>> start Data for processing

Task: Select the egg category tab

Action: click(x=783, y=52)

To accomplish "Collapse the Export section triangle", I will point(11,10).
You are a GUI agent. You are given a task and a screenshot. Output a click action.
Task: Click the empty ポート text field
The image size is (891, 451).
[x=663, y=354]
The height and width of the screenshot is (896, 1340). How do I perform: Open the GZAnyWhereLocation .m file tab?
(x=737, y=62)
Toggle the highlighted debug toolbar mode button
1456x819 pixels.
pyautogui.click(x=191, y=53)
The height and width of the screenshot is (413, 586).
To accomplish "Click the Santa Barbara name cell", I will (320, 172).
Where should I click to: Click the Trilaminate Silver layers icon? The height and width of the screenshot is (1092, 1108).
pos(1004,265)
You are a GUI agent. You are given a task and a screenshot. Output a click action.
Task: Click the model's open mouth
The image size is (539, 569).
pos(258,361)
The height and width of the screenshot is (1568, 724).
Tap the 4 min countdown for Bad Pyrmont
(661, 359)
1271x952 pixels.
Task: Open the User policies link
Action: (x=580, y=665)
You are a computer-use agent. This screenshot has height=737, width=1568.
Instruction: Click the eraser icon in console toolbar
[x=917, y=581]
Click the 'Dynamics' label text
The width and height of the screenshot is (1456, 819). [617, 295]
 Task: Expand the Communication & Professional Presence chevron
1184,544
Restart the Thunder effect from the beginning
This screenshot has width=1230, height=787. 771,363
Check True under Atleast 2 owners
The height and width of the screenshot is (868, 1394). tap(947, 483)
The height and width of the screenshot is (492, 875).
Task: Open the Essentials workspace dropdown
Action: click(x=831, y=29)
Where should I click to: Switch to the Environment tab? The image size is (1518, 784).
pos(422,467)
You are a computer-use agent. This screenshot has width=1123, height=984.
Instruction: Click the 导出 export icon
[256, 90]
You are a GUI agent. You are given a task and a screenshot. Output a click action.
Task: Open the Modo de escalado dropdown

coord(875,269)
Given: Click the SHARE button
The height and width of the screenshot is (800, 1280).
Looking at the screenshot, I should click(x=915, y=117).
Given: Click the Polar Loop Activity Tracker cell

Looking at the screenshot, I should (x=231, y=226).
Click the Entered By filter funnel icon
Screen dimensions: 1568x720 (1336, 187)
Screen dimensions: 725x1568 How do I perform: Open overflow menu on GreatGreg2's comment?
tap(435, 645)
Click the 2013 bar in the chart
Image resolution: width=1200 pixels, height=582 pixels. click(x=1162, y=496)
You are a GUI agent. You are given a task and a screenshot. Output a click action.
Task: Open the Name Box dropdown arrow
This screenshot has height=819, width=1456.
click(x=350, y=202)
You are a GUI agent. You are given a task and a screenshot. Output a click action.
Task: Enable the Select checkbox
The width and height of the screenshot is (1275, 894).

>> end Data for processing

Written instruction
Select each line above that contains the string "This" with the same capitalization, and copy those lines out.

Solved problem
You are a computer-use agent. This screenshot has height=737, width=1568.
This screenshot has width=1230, height=787. 771,363
You are a computer-use agent. This screenshot has width=1123, height=984.
This screenshot has height=819, width=1456.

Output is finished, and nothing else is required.